Reproduce the rows below word for word, starting with the first and ending with the line that contains "center [491, 107].", including that line.

** begin DATA EXTRACT **

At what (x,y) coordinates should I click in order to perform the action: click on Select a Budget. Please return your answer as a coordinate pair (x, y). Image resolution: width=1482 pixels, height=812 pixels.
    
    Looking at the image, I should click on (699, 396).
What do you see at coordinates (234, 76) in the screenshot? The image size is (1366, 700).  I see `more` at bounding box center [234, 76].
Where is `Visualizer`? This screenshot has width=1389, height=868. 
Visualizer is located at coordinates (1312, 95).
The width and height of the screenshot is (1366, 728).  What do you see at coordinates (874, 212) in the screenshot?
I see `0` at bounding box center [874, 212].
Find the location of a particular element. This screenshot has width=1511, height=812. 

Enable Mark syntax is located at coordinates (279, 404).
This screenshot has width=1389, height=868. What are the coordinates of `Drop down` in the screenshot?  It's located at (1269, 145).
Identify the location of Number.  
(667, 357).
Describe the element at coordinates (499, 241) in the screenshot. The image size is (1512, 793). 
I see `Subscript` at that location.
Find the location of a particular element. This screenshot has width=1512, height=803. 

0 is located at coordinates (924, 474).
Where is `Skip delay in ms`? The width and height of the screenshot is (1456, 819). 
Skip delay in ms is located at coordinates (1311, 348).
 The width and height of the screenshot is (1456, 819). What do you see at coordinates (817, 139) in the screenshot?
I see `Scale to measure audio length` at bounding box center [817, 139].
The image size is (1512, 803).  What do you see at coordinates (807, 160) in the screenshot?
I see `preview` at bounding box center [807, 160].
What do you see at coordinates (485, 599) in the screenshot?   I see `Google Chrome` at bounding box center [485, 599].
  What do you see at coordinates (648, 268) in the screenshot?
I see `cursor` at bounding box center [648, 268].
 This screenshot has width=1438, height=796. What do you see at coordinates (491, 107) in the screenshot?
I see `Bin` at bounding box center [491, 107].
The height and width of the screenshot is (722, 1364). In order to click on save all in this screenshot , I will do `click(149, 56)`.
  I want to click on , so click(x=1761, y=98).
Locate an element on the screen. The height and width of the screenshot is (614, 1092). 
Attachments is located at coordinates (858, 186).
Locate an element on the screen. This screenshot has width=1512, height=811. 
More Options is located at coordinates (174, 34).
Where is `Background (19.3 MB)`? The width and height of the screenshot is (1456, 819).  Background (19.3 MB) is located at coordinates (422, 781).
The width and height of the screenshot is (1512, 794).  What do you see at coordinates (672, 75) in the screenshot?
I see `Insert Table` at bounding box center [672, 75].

** end DATA EXTRACT **

-- THE REPLY --
At what (x,y) coordinates should I click in order to perform the action: click on Select a Budget. Please return your answer as a coordinate pair (x, y). Image resolution: width=1482 pixels, height=812 pixels.
    
    Looking at the image, I should click on (699, 396).
What do you see at coordinates (234, 76) in the screenshot? The image size is (1366, 700).  I see `more` at bounding box center [234, 76].
Where is `Visualizer`? This screenshot has width=1389, height=868. 
Visualizer is located at coordinates (1312, 95).
The width and height of the screenshot is (1366, 728).  What do you see at coordinates (874, 212) in the screenshot?
I see `0` at bounding box center [874, 212].
Find the location of a particular element. This screenshot has width=1511, height=812. 

Enable Mark syntax is located at coordinates (279, 404).
This screenshot has width=1389, height=868. What are the coordinates of `Drop down` in the screenshot?  It's located at (1269, 145).
Identify the location of Number.  
(667, 357).
Describe the element at coordinates (499, 241) in the screenshot. The image size is (1512, 793). 
I see `Subscript` at that location.
Find the location of a particular element. This screenshot has width=1512, height=803. 

0 is located at coordinates (924, 474).
Where is `Skip delay in ms`? The width and height of the screenshot is (1456, 819). 
Skip delay in ms is located at coordinates (1311, 348).
 The width and height of the screenshot is (1456, 819). What do you see at coordinates (817, 139) in the screenshot?
I see `Scale to measure audio length` at bounding box center [817, 139].
The image size is (1512, 803).  What do you see at coordinates (807, 160) in the screenshot?
I see `preview` at bounding box center [807, 160].
What do you see at coordinates (485, 599) in the screenshot?   I see `Google Chrome` at bounding box center [485, 599].
  What do you see at coordinates (648, 268) in the screenshot?
I see `cursor` at bounding box center [648, 268].
 This screenshot has width=1438, height=796. What do you see at coordinates (491, 107) in the screenshot?
I see `Bin` at bounding box center [491, 107].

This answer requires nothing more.